As Jaz collected the grocery bags, Xylvar saw a blue car drive down the street. “Nice to see our friendly blues are still on our tail.”
Jaz turned and shook her head. “Hate to think we were no longer interesting. All this because the woman thought she knew CeeCee from somewhere. She could know her from a hundred places.”
“True, but I think she’s more observant than most, could see the similarity to Storm. And both Storm and CeeCee have appeared recently.”
Inside their own duplex, Jaz put the bags she’d carried
inside down. Xylvar lifted the bags in his lap onto the table, then edged to the window, adjusting the blind for a clearer view outside.
Their neighbors filled their vehicle’s trunk, then James slid into the driver’s seat. Vanessa ran out, clutching some sort of blaster, got into their car, and they drove off.
“Curious.”
Jaz laughed. “Understatement of the year. I’m going to bet drugs.”
“Still feels connected to us.”
“We haven’t discovered anything damning enough yet to make people run.”
#
Jasmine stood staring out the window long after Vanessa and James’s vehicle disappeared. She mentally tried to link the few likely players together, but other than the scarred man, this fishing expedition had yielded no proof of anyone being linked to the Pures.

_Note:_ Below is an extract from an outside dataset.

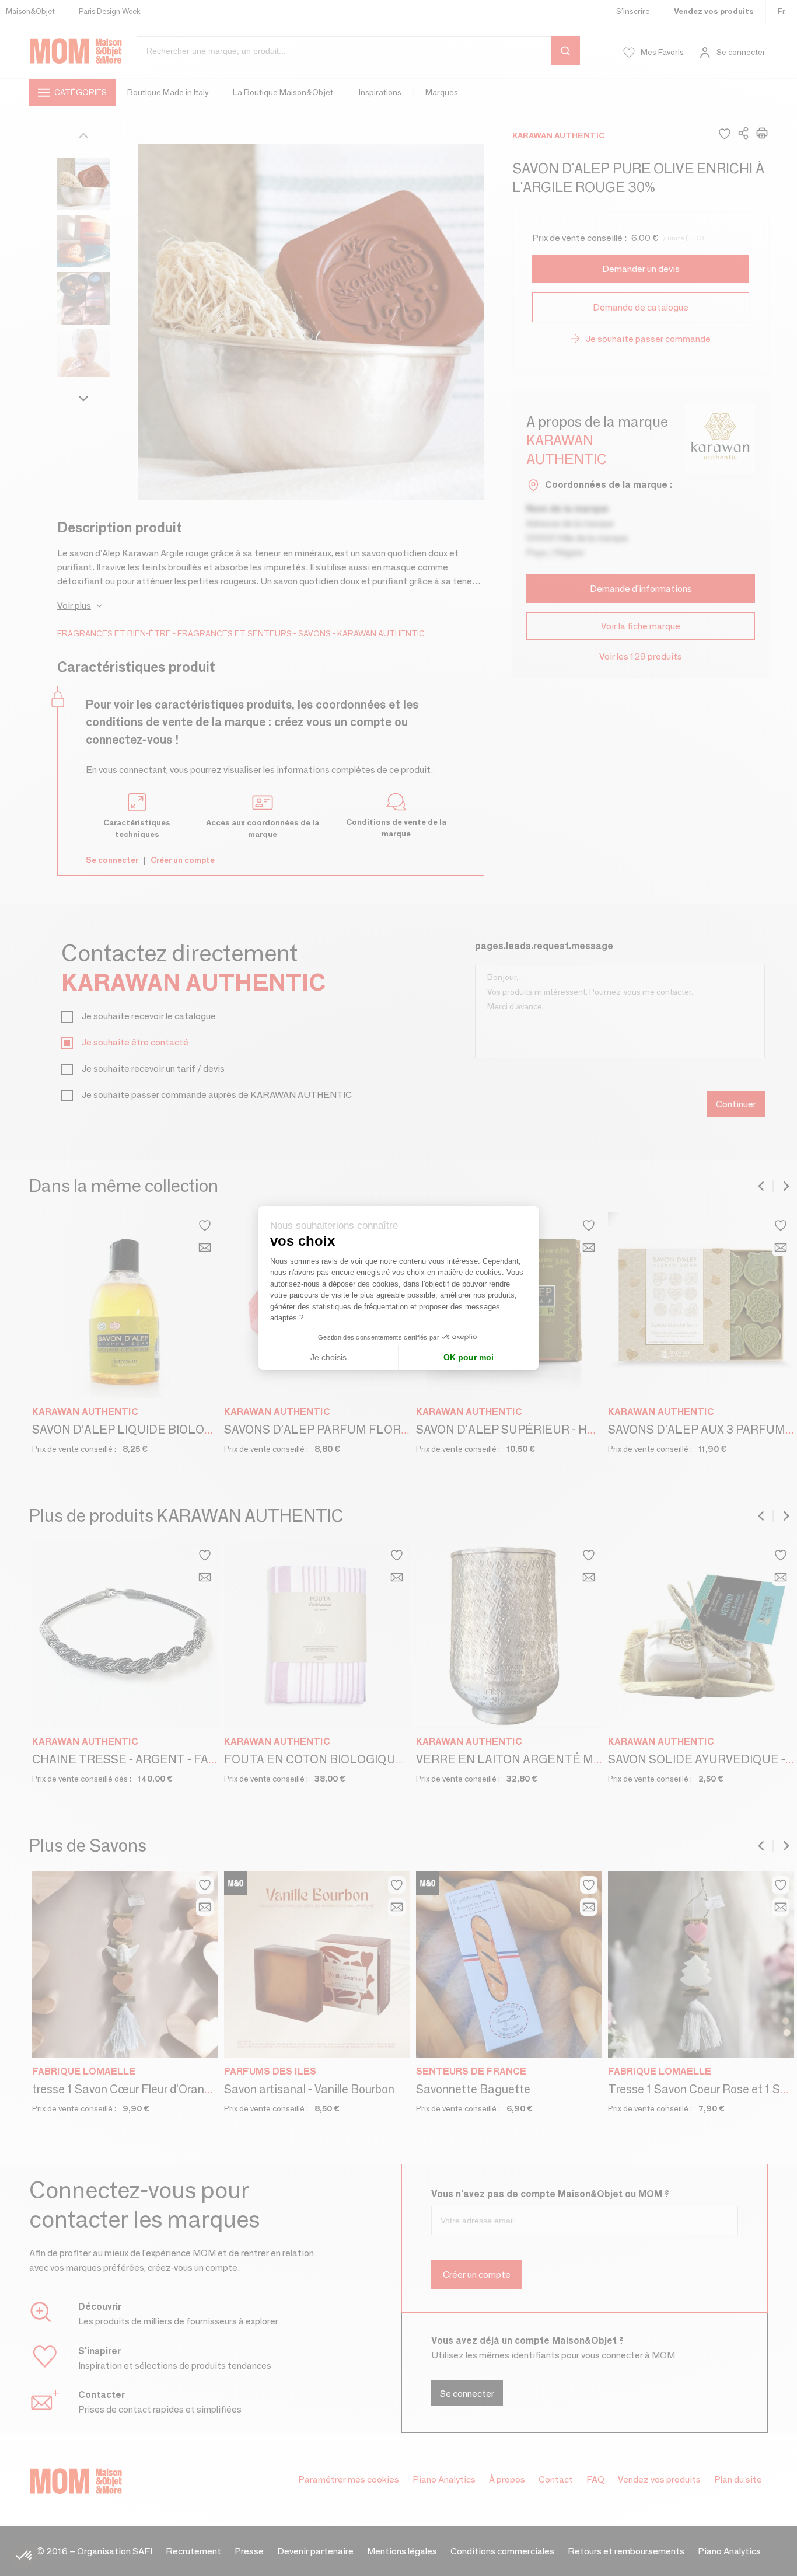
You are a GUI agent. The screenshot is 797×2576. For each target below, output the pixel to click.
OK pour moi (468, 1357)
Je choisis (328, 1357)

And they couldn’t reel him in and hand him over, since they needed him out there, doing foul deeds, to net a greater catch.
Sometimes the fry had to be allowed to swim free so they could be followed to the school, where the Eli and Crea could hook the bigger prey.
Xylvar went to and returned from the spare bedroom with something in his hand. He handed it to Jasmine. “I want you to go outside and drop something that rolls toward their front door, so you have to go after it. Then, when you’re next to the door, slip this under it.”
She inspected a small spool with an end half the size of pen top shaped like a lizard’s head. “Okay, so it’s a vid viewer. What are we looking for?”
“The wire is a series of tiny rollers. I’ll be able to remotely snake it under the door and throughout the duplex, see what might be inside. They disappear suddenly, then return and fill their trunk with what to me looked like a pile of electronics. They’ve left stuff behind, and I want to know what.”
“Floor’s eye view.”
“Unfortunately. However, any vid viewers mounted inside should miss its movement.”
“You think they have some inside too? Be a bit excessive.”